Apple Continues Its Pivot Towards Asia

| About: Apple Inc. (AAPL)


Probable that manufacturing in India will happen soon.

China remains hugely promising, despite short-term market share problems with iPhone.

Rest of Asia showing very strong growth numbers especially in Services revenues.

Apple building up facilities around the Asian region.

Apple's dominant model in Japan can be replicated elsewhere in the region.

Apple (NASDAQ:AAPL) is continuing its pivot towards Asia. Recent developments in India, China and throughout Asia point to the increasing importance of the continent to the company. Asia is integral to Apple's growth and the dominant market position in Japan can be replicated elsewhere in the region. Comments at the Q4 2016 earnings and conference call reinforce this perception of Asia's vital importance to the company. Service revenues as well as the iPhone 8 will play a major role in this process.

Q4 Results & Asia.

The Q42016 Unaudited Summary Data illustrate the importance of Asian revenue to Apple.

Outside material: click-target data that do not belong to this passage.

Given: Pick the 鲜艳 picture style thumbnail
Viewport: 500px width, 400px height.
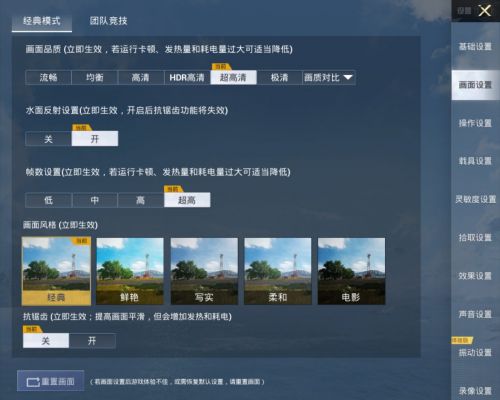Looking at the screenshot, I should click(x=130, y=271).
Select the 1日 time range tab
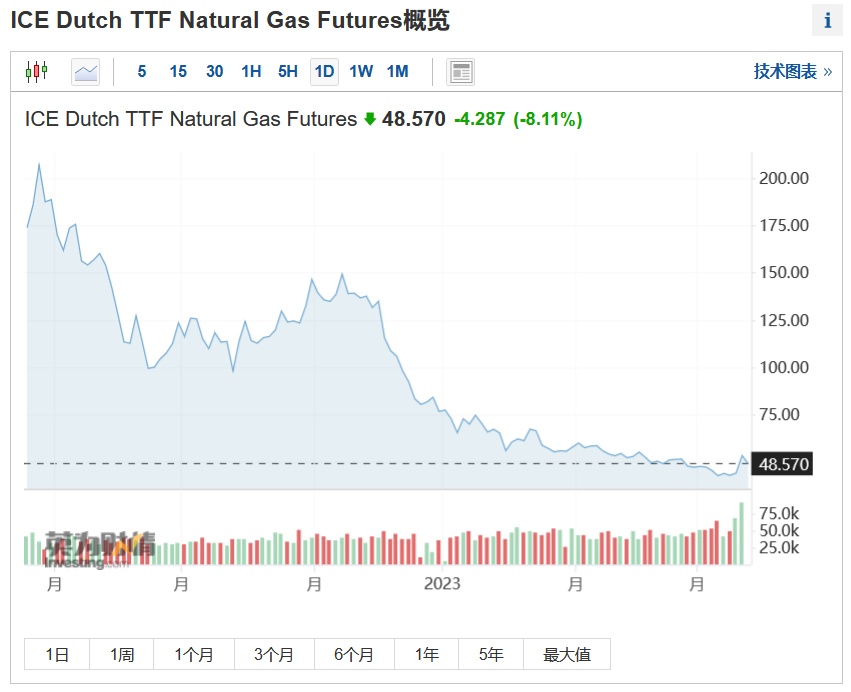This screenshot has width=851, height=692. [57, 655]
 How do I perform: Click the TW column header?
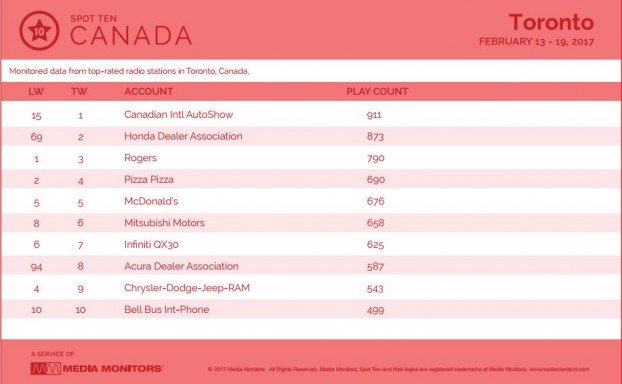click(79, 92)
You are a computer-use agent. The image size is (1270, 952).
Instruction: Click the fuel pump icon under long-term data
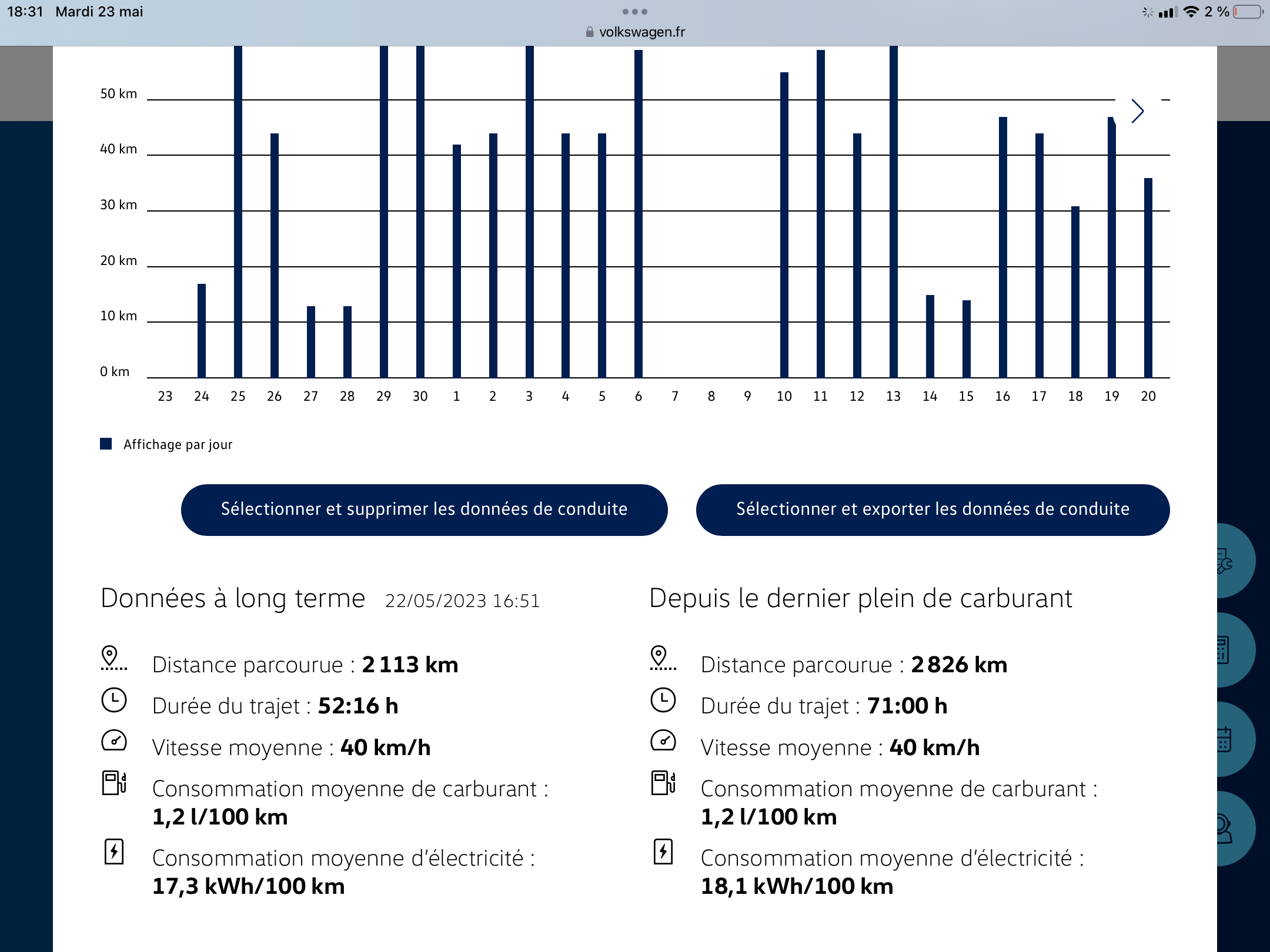pos(114,783)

The blip in Greater China (which includes Hong Kong and Taiwan) should not be taken as a trend. This was more to do with difficult comparisons, a 6% currency depreciation and problems in Hong Kong.

As Tim Cook stated at the conference call:

The iPhone 7 was the best-selling smartphone in China during the quarter... we set a new record in Services in China.. We also saw 50% of our iPhone sales in China were to switchers and first-time buyers."

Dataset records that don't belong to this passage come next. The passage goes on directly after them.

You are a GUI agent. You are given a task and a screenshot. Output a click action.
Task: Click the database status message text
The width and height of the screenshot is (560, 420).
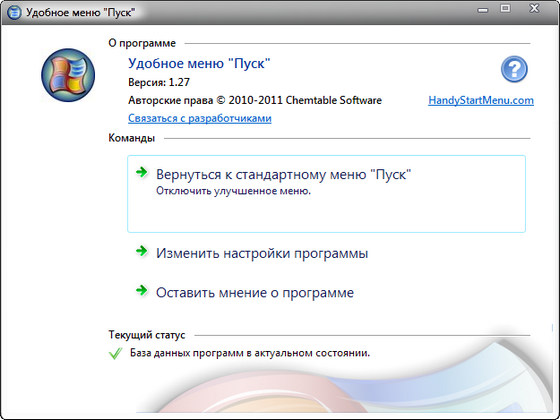click(x=250, y=353)
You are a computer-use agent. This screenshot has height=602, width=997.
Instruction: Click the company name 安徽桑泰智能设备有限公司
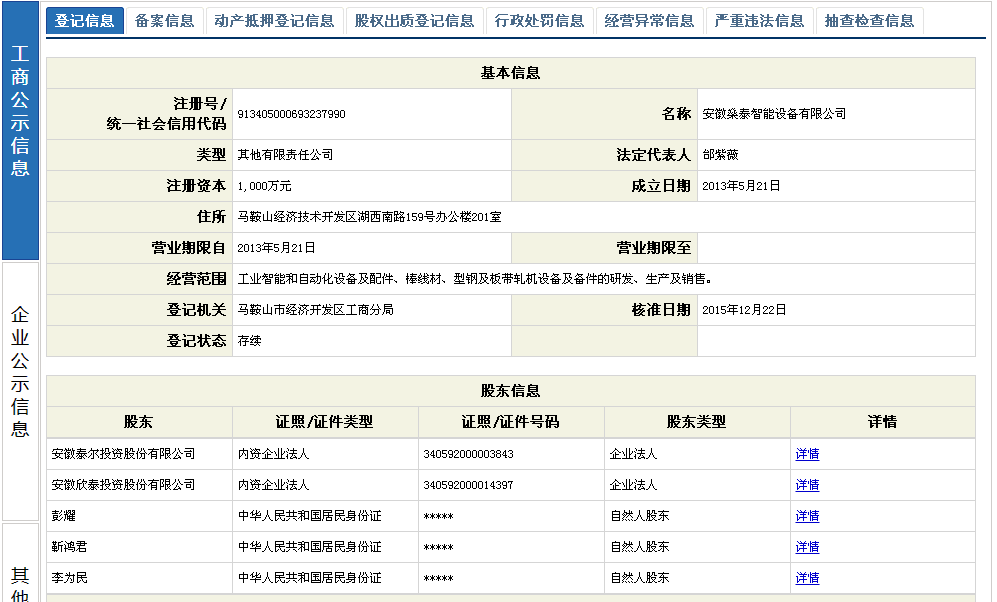coord(774,114)
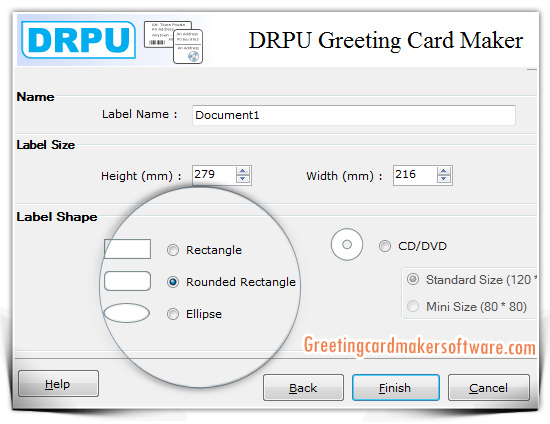Viewport: 550px width, 424px height.
Task: Click the Label Name text field
Action: click(354, 115)
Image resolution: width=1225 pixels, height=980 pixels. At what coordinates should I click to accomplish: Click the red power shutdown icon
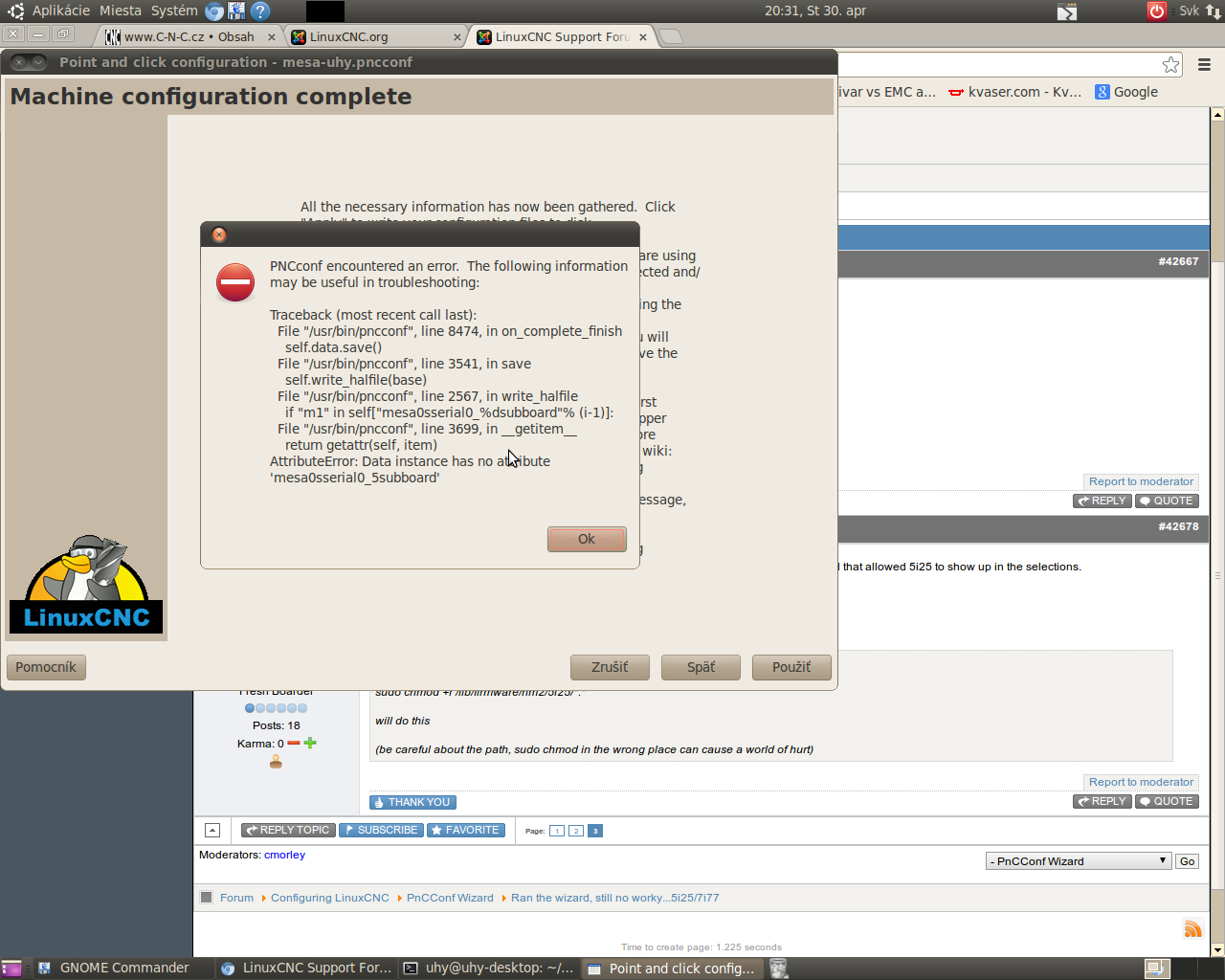(x=1156, y=11)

Q2 2016 is likely to see a very significant boost in China sales in US$ terms. The market may or may not have taken this into account in the stock price. Q3 and Q4 are likely to see a huge surge in sales with the probable release of the iPhone 8. Mac sales and iPad sales both enjoyed double-digit growth in the quarter just gone, despite the iPads' sales decline worldwide.

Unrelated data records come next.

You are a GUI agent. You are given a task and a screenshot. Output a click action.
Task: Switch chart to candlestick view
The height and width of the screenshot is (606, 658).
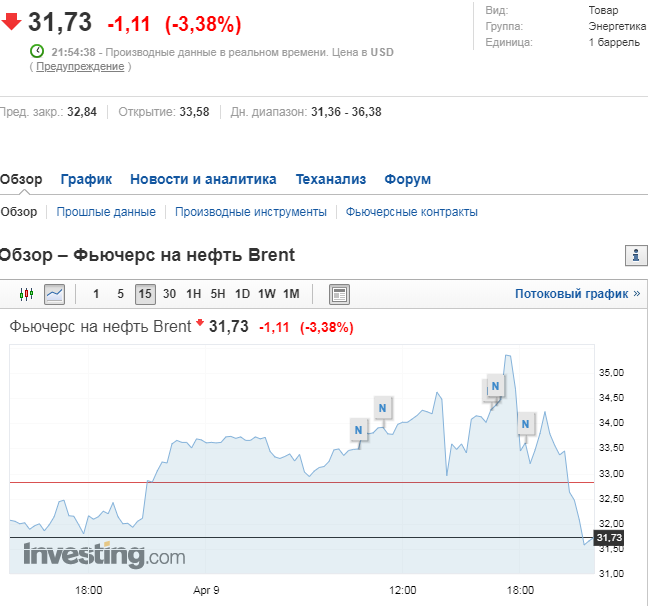pos(27,294)
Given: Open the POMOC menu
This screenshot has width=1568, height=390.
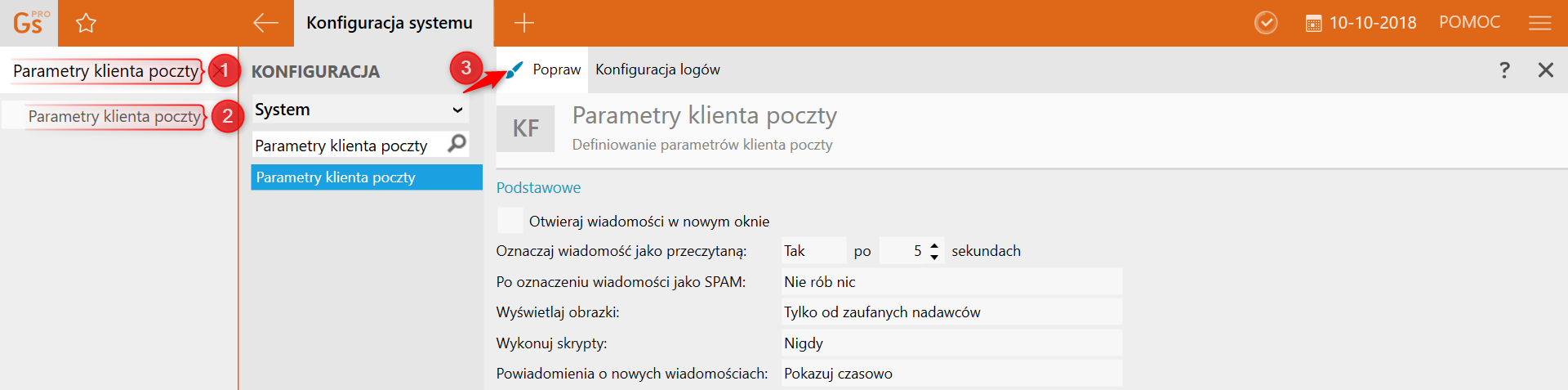Looking at the screenshot, I should (x=1469, y=22).
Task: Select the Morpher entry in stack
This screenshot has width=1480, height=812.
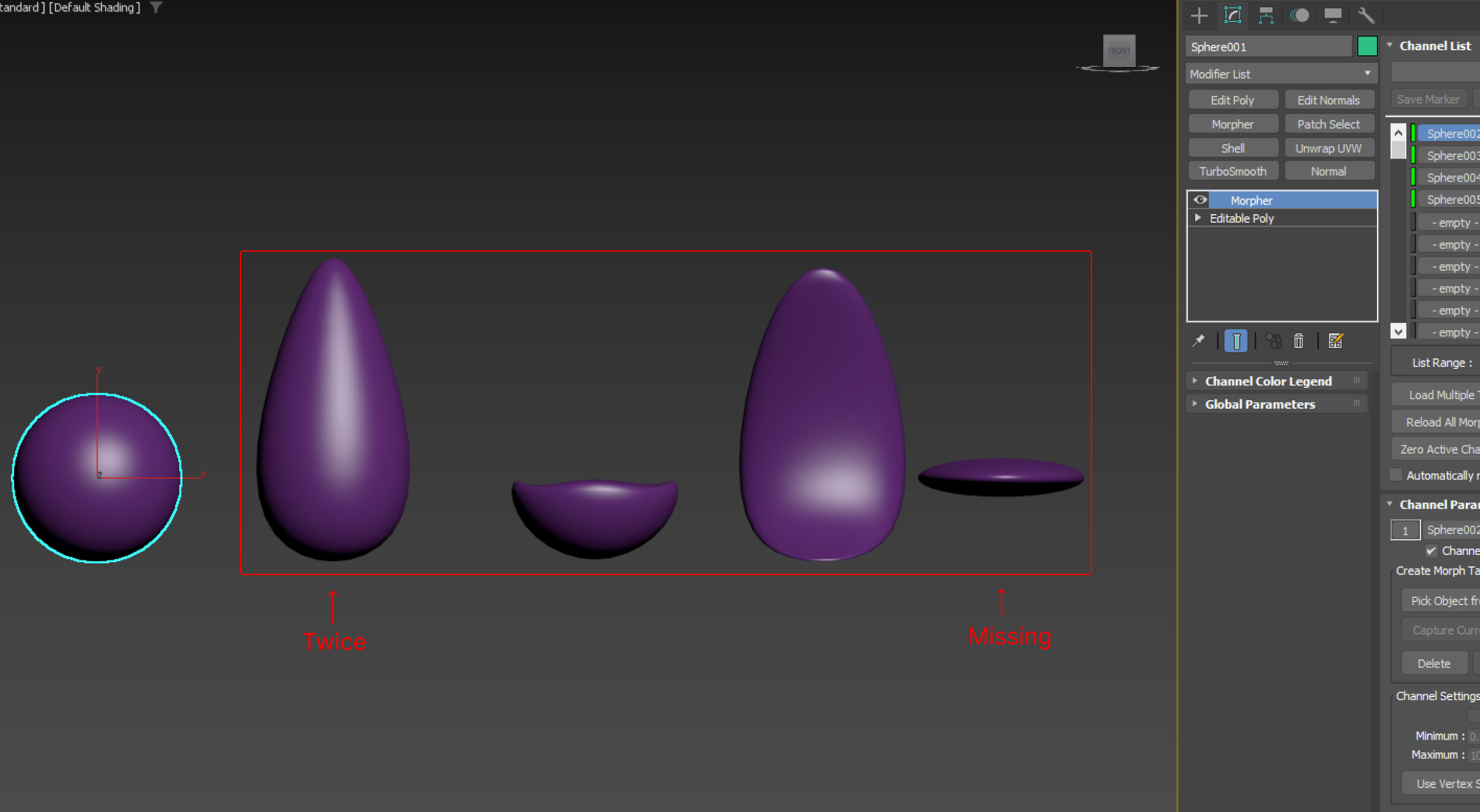Action: 1251,200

In terms of revenue, Asia accounted for 33.6% of total revenue. On a sequential basis, Japan had revenue growth of 23% and Rest of Asia Pacific 13%. On both a sequential and year-on-year basis, Japan (already a very strong market) had the fastest growth of any region in the world.

At the earnings call the company highlighted double-digit iPhone growth in Japan and Australia, double-digit growth for Mac in Japan and India, and double-digit growth for iPad in India. Growth in Vietnam was also emphasized. The Mac should continue to boom this year. The company was unable to keep up with demand for the new MacBook Pro in this previous quarter.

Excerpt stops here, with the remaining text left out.